[What is required]
Only the lines from the start of the data through the one containing "Task: Click the reward list scrollbar thumb" belong in your answer; return them exactly.

Collected data
[Start of Attachment]
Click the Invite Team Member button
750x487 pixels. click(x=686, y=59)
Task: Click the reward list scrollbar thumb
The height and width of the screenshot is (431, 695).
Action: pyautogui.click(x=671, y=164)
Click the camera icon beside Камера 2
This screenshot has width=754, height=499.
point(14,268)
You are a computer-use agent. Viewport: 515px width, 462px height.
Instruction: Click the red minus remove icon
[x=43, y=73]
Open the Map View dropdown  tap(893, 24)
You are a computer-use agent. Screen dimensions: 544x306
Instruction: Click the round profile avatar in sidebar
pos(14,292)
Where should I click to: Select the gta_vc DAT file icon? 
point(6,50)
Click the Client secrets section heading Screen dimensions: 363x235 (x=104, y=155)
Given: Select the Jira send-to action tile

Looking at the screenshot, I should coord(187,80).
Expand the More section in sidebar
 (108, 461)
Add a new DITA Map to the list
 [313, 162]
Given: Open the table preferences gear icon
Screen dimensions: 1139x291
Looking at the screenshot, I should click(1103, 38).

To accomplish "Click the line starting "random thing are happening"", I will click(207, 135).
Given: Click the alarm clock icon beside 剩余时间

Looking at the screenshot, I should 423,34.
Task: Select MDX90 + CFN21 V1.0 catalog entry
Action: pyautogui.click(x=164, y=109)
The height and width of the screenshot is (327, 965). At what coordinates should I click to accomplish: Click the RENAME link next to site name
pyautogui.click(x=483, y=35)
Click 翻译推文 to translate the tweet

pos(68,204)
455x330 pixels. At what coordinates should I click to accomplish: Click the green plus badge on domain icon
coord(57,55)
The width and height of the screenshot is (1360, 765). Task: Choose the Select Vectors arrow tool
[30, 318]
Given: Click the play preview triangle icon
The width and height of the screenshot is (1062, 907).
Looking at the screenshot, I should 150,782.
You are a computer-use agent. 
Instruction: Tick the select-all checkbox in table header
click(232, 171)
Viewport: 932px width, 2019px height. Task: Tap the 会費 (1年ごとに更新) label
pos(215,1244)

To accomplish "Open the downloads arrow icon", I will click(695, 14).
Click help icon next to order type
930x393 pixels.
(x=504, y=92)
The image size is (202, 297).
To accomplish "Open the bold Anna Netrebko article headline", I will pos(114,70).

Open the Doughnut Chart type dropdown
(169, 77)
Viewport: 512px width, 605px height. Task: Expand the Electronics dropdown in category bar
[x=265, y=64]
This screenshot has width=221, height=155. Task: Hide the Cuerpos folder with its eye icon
[End of Attachment]
[Response below]
Click the Invite Team Member button
750x487 pixels. click(x=686, y=59)
Task: Click the reward list scrollbar thumb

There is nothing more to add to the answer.